Uno quisiera no haber visto o escuchado que un médico fue golpeado para atracarlo al llegar a su casa; que a otro galeno lo asaltaron haciendo ejercicios; que a Francina la cegaron con un fatídico y criminal disparo en la cara; que a una joven madre le dispararon y el proyectil alcanzó a su hijo mortalmente en un intento por robarle una motocicleta; que asesinaron a dos damas en circunstancias parecidas residentes en una misma urbanización; que ejecutaron en plena calle a un empleado de salud pública. Uno quisiera, que todo eso fuera una pesadilla de la que felizmente nos despertemos en la mañana.

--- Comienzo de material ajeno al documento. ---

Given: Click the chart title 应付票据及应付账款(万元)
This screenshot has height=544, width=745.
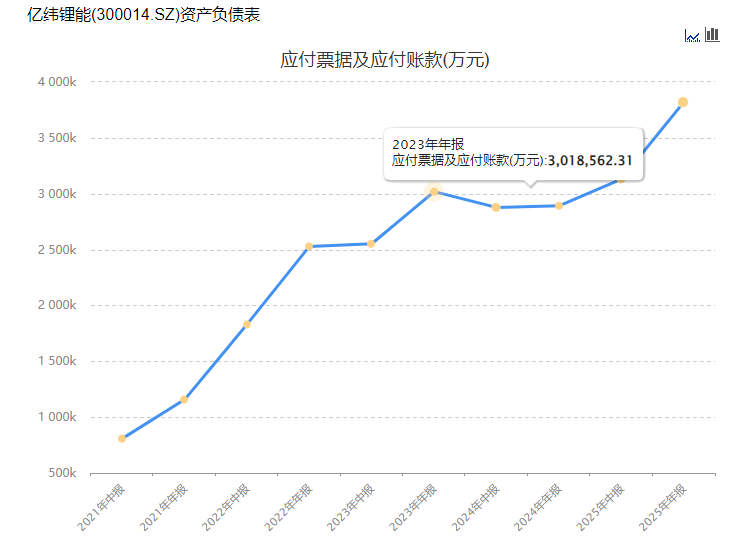Looking at the screenshot, I should point(385,60).
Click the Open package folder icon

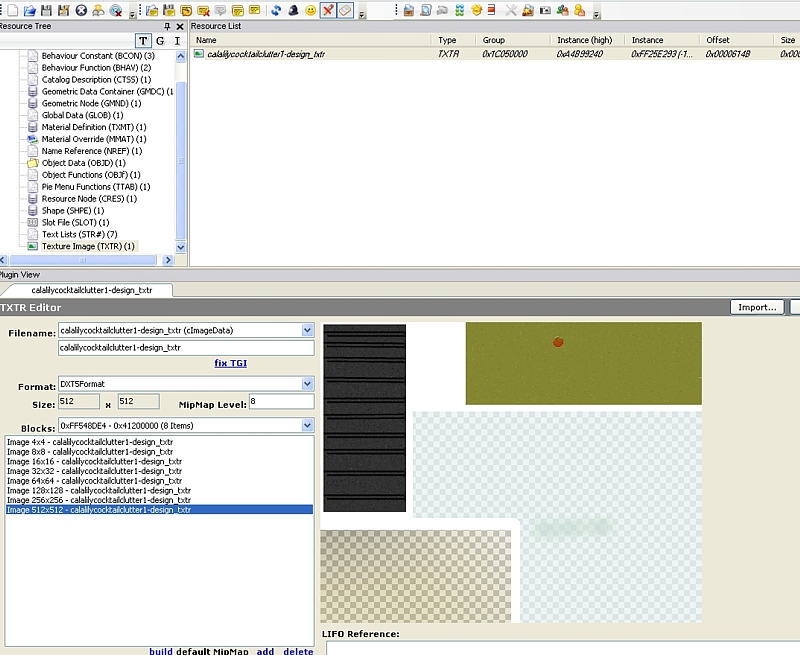click(x=28, y=11)
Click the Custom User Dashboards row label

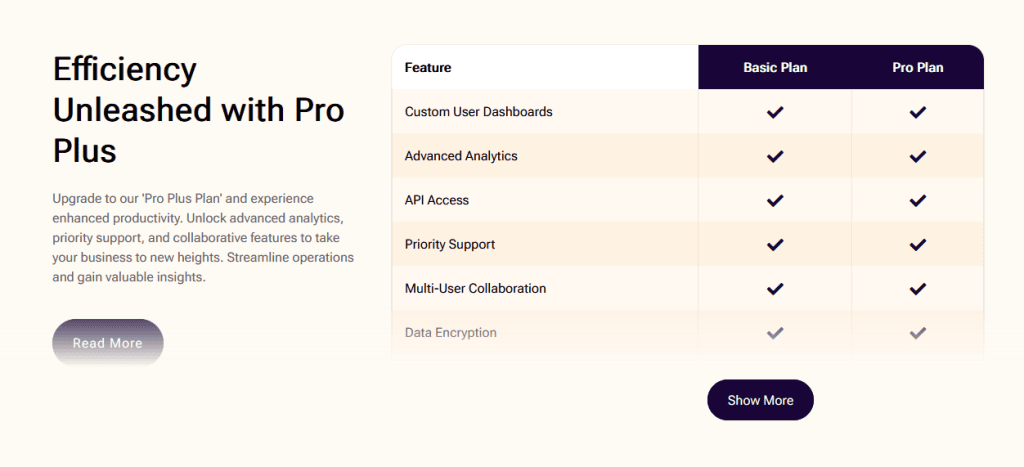pyautogui.click(x=478, y=112)
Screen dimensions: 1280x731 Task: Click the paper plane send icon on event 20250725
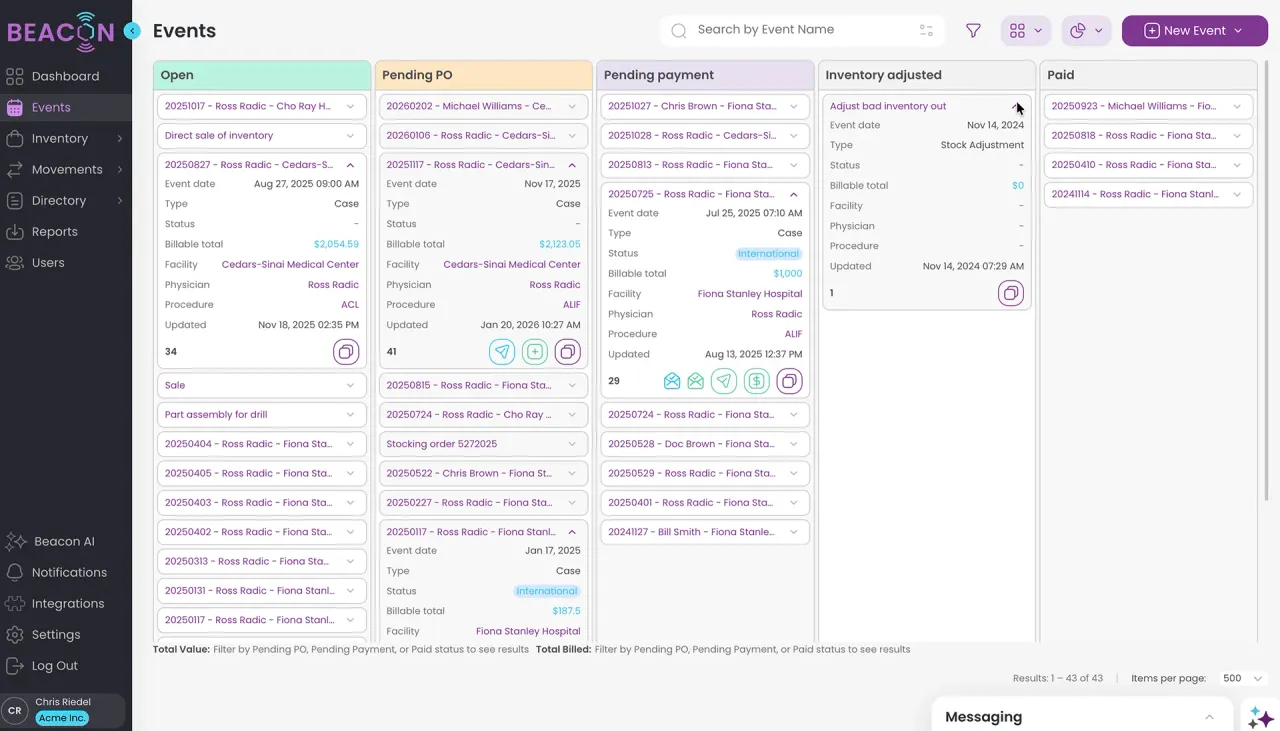coord(724,381)
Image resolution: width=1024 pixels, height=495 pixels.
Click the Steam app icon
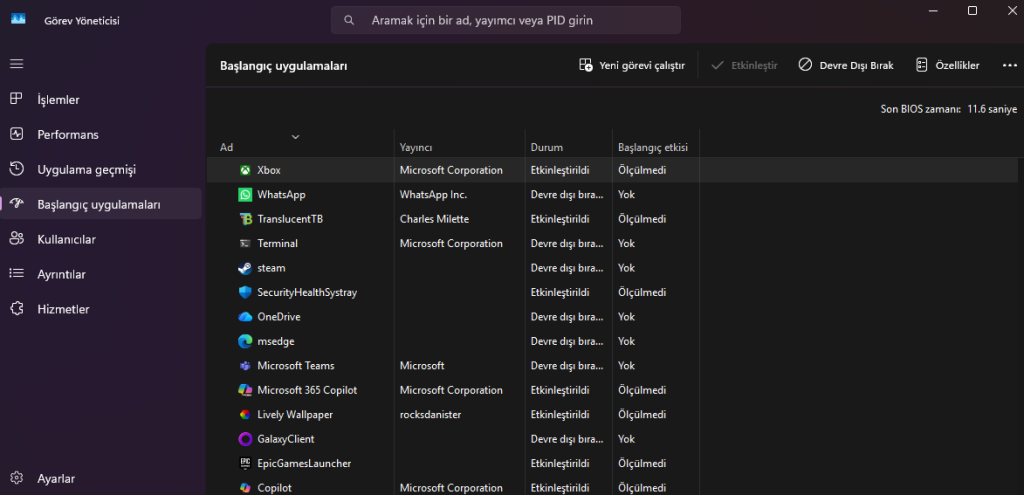[245, 268]
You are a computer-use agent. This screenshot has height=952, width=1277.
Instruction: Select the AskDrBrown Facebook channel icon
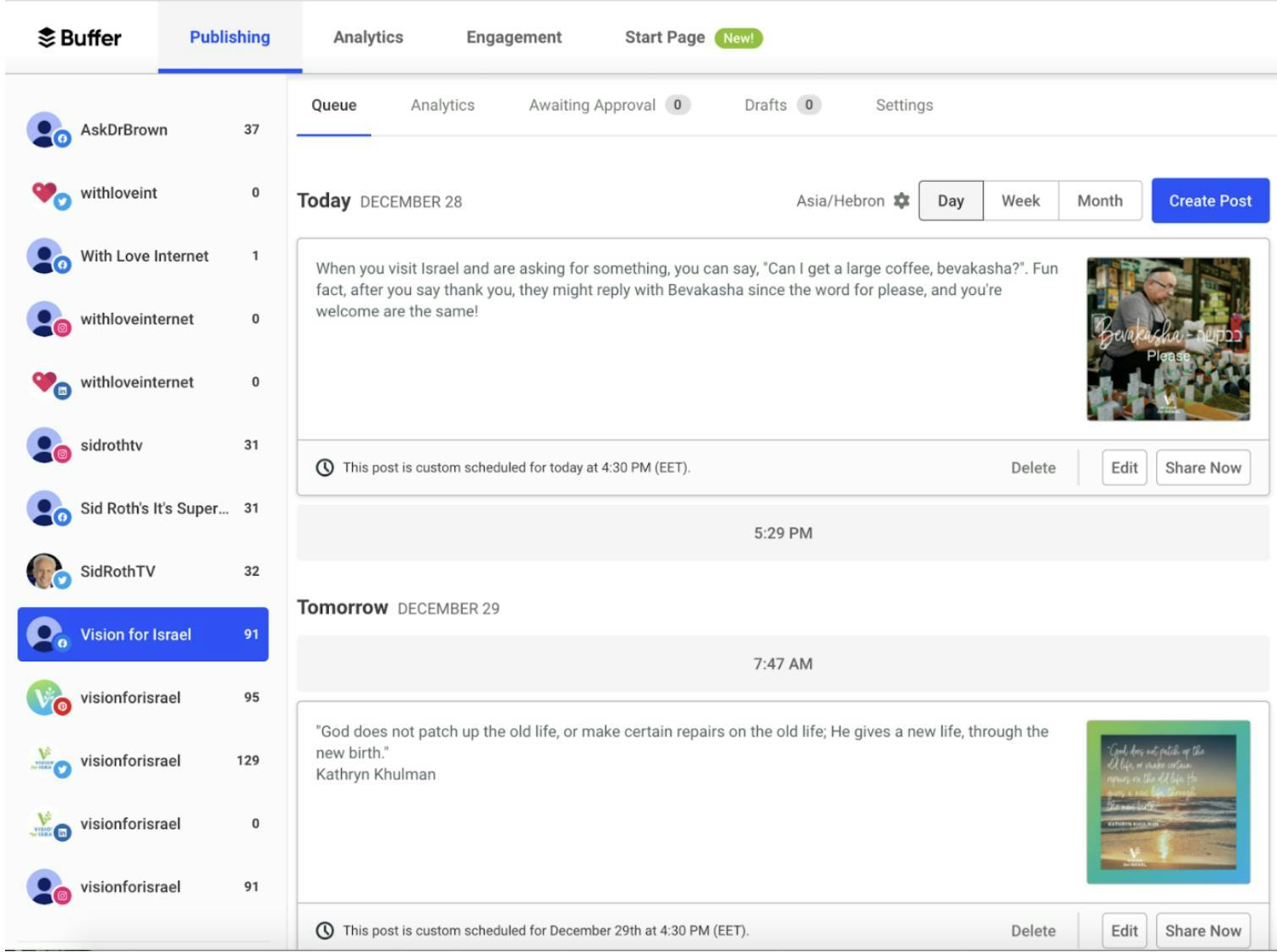[47, 129]
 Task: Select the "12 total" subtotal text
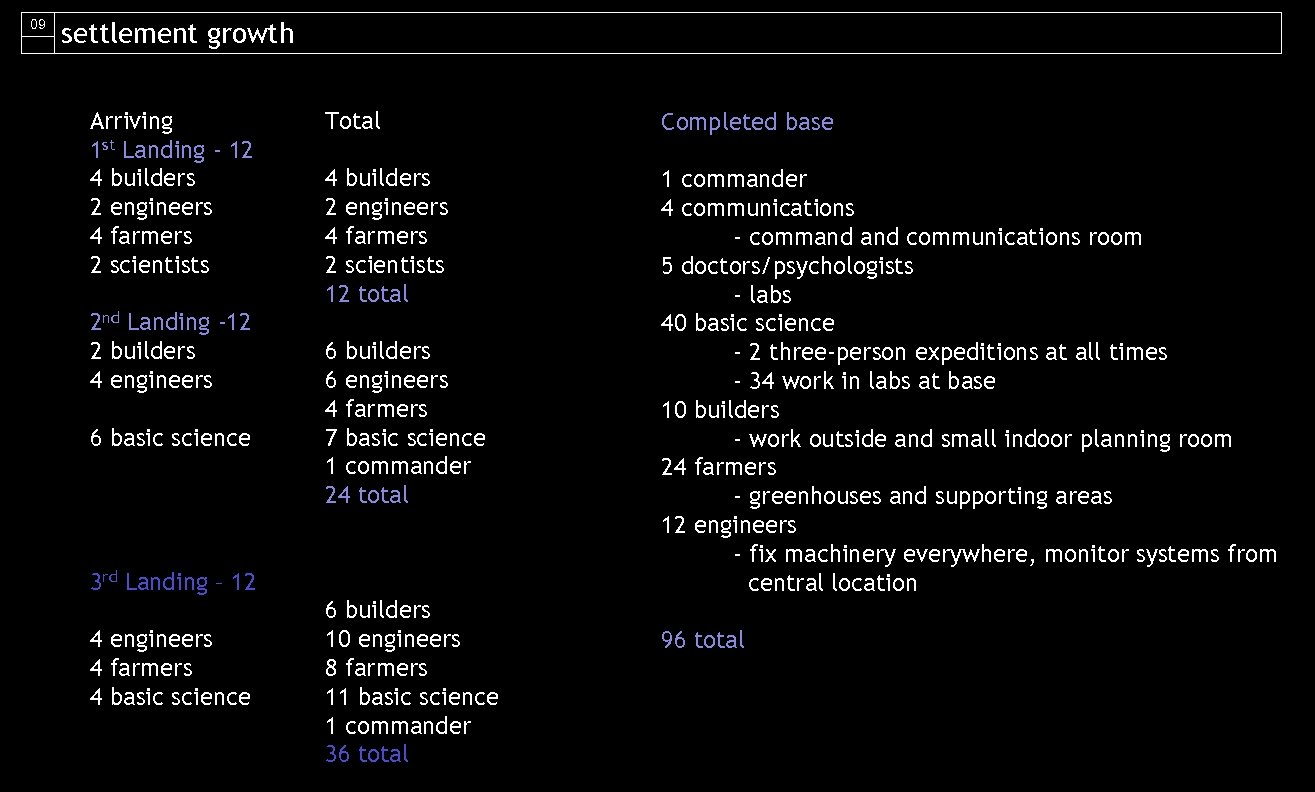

Pero no es así. Estamos en un nivel de barbarie que se incrementa hasta crear un terror colectivo y las historias corren como en una serie de suspenso donde cada episodio es más espeluznante.

Entonces surge la paranoia: No importa quién seas o a donde vayas, te puede ocurrir. Las parejas de asaltantes y asesinos en motocicletas pueden aparecer por doquier; pueden intentar detenerte para robar tu vehículo; pueden dispararte y morir tú o tus acompañantes; pueden asesinarte si ayudas a capturar a un criminal; subes de peso por no ejercitarte en parques; tienes que mirar para todos lados antes de parquearte en tu propia casa y con todas esas medidas de precaución, tú o tu vehículo pueden ser confundidos por sicarios y “ajustar” contigo cuentas que nunca fueron tuyas.

La situación está no solamente de paranoia, sino también “para no ir” a ninguna parte, pero tenemos que seguir viviendo, reforzando nuestras auto-defensas y colaborando en la eliminación de las raíces del crimen, bien conocidas por todos.